I felt shame. Dumb, I know. But your feelings don’t know from dumb.

Cheryl and I tried and failed at IVF three times. The strain between us grew. Every conversation was about having a baby or worse, when we tried not to let it consume us — we’d been told that sometimes if you just relax, it magically happens — it became the figurative elephant not only in the room but in the bed. That elephant never left us.

Cheryl was great about it.

Or so I thought.

She never blamed me, but being an idiot with self-esteem issues, I let my imagination run wild. She is looking at me differently, I thought. She is looking at me and finding me wanting. She is looking at other men — virile, fertile men — and wondering how she ended up with such a dud.

It almost destroyed us.

Then we got some good news. One of my dad’s old Revere buddies was a general practitioner in New Hampshire. Dr. Schenker told me that he’d had the same issue and got cured with varicocele surgery. I don’t want to go into the details and you don’t want me to, but in short, you remove swollen veins inside the scrotum. Long story short: It worked. Suddenly my sperm count soared past normal.

Four months later, Cheryl was pregnant with Matthew.

It was all good again.

Except it wasn’t.

The years of infertility hell had played havoc with us and our relationship, but once Matthew was born, I thought that it would be behind us. And it was. Until I found out that while saying all the right things to me, Cheryl had gone behind my back and visited another fertility clinic to look into donor sperm. She hadn’t gone through with it. That’s what she kept reminding me. She explained it so clearly — she had been desperate not just to have a baby but to put us both out of this purgatory and so for a moment, a brief stupid moment, she considered getting donor sperm, something she knew that I would never agree to, and not telling me.

It was, she admitted, an awful thing to even consider. She apologized profusely. But I didn’t accept the apology. Not at first anyway. I was hurt. Her actions played into all my stupid insecurities and so then I lashed out. She had broken my trust — and I compounded the issue by handling it badly.
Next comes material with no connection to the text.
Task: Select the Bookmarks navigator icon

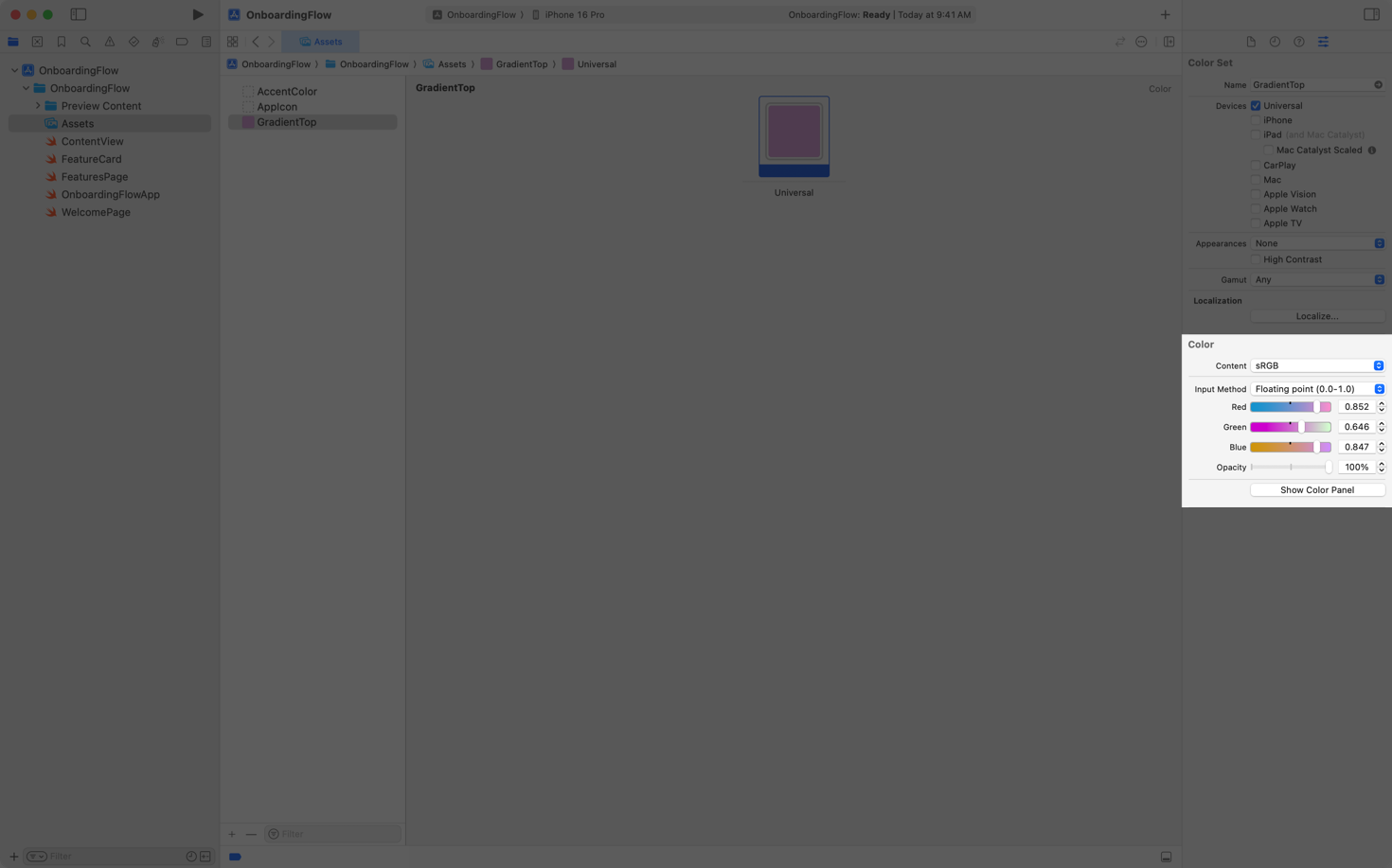Action: pos(61,42)
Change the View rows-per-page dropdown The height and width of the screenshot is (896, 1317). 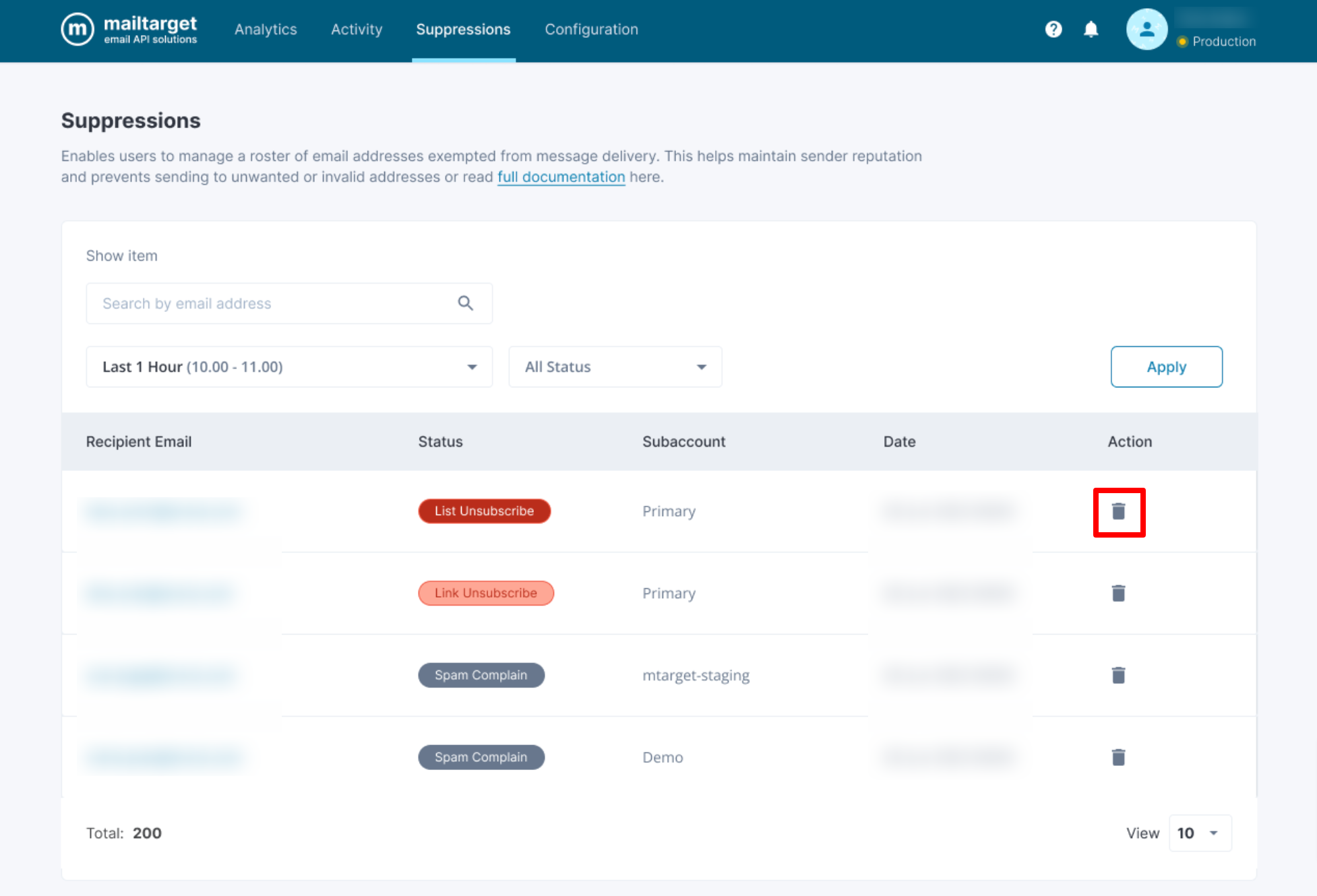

Through the back window of my family home, I see movement. I move behind a shrub, and when I see my aunt Sophie enter and sit down alone at the kitchen table, my heart bursts. She wears a blue formless housedress. Her back is hunched. Her hair is in bobby pins but some wisps have escaped and dangle in her face. A potpourri of emotions course through me. Aunt Sophie. My wondrous, generous, kind, fierce aunt who raised me from the time my mom died of cancer. She looks weary, spent, old before her time. Life had sucked away that vitality. Or had it been my father’s illness?

Or me?

Aunt Sophie always believed in me. Others caved. But never, ever Sophie.

I am not sure how to handle this, but I find myself tentatively approaching the back window. She has the radio on. Sophie always loved playing music in the kitchen. Classic rock. Of course, it might not be a radio anymore. It might be an Alexa or some other kind of speaker device. I can hear Pat Benatar belt out that we are young, heartache to heartache. Sophie had loved Pat Benatar and Stevie Nicks and Chrissie Hynde and Joan Jett. I creep up the back porch steps and without thinking about it, I lightly rap my knuckles on the window.

Sophie looks up and sees me.

I expect her to be startled or confused or — at the very least — thrown off by my sudden appearance. I expect some kind of understandable hesitancy, even for a moment or two, but with Aunt Sophie, there is none of that. She has always meant unconditional and ferocious love, and that’s all I’m seeing here. She jumps up and beelines straight for the back door. Her face is already a sun shower — bright smile, wet tears on her cheeks. She flings open the door, looks left and right in a protective way that tweaks my heart, and says, “Get in here.”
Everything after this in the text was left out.